WORK TO BE COMPLETED: Everything from the line containing "You are a GUI" to the last line of the material below must be retyped exactly, both ends included; skip the pictures.

MATERIAL SUPPLIED:

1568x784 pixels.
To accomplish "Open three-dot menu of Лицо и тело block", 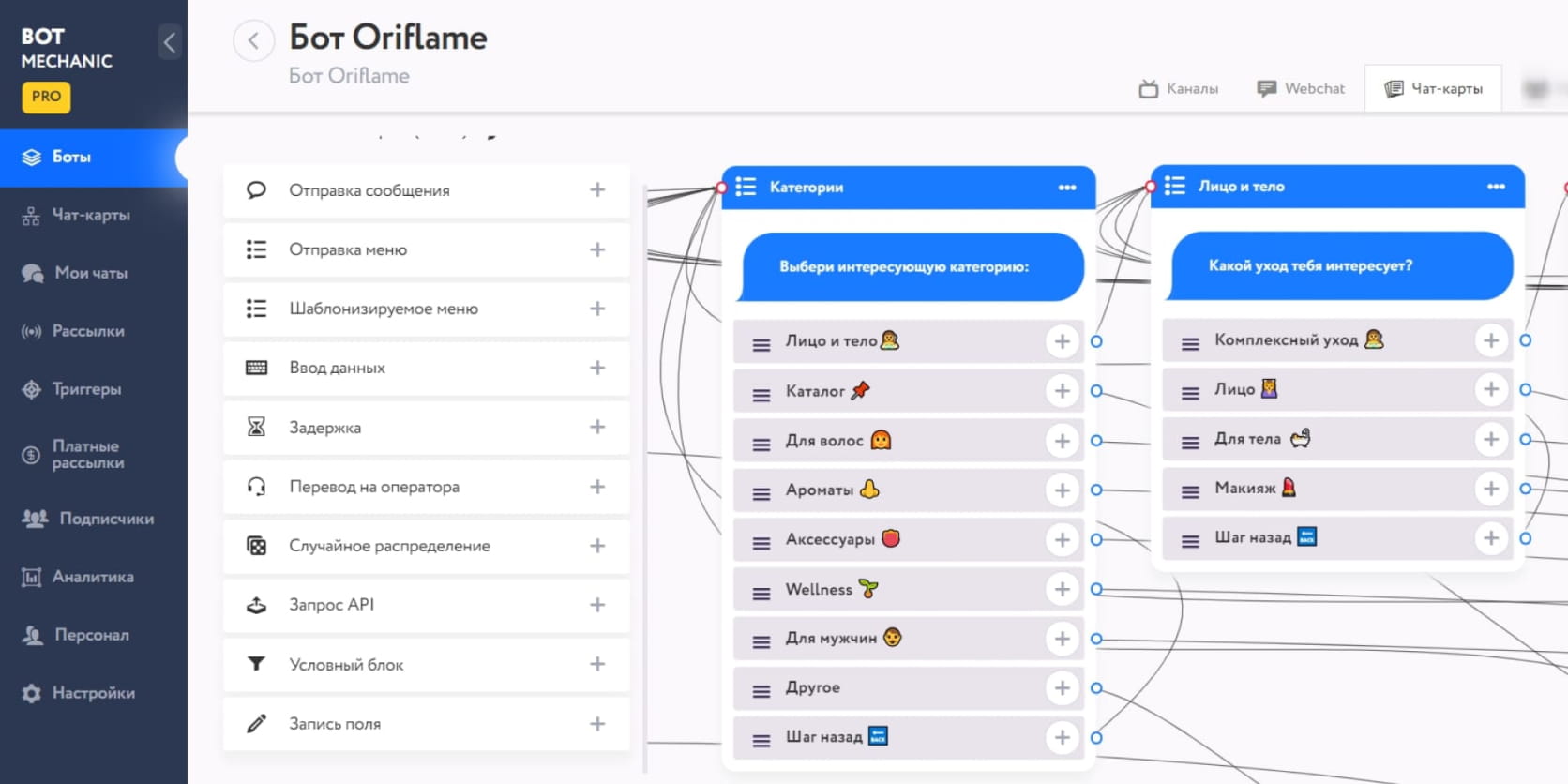I will pyautogui.click(x=1496, y=187).
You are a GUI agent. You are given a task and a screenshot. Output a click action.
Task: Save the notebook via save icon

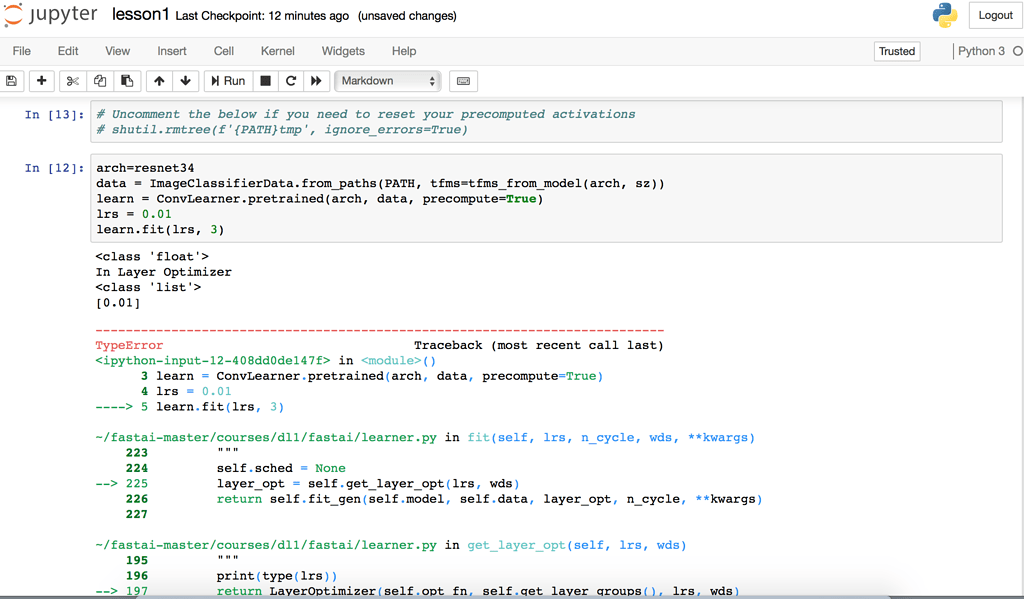pos(11,81)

RESPONSE AREA:
You are a GUI agent. You are given a task and a screenshot. Output a click action.
Task: Save the notebook via save icon

pos(11,81)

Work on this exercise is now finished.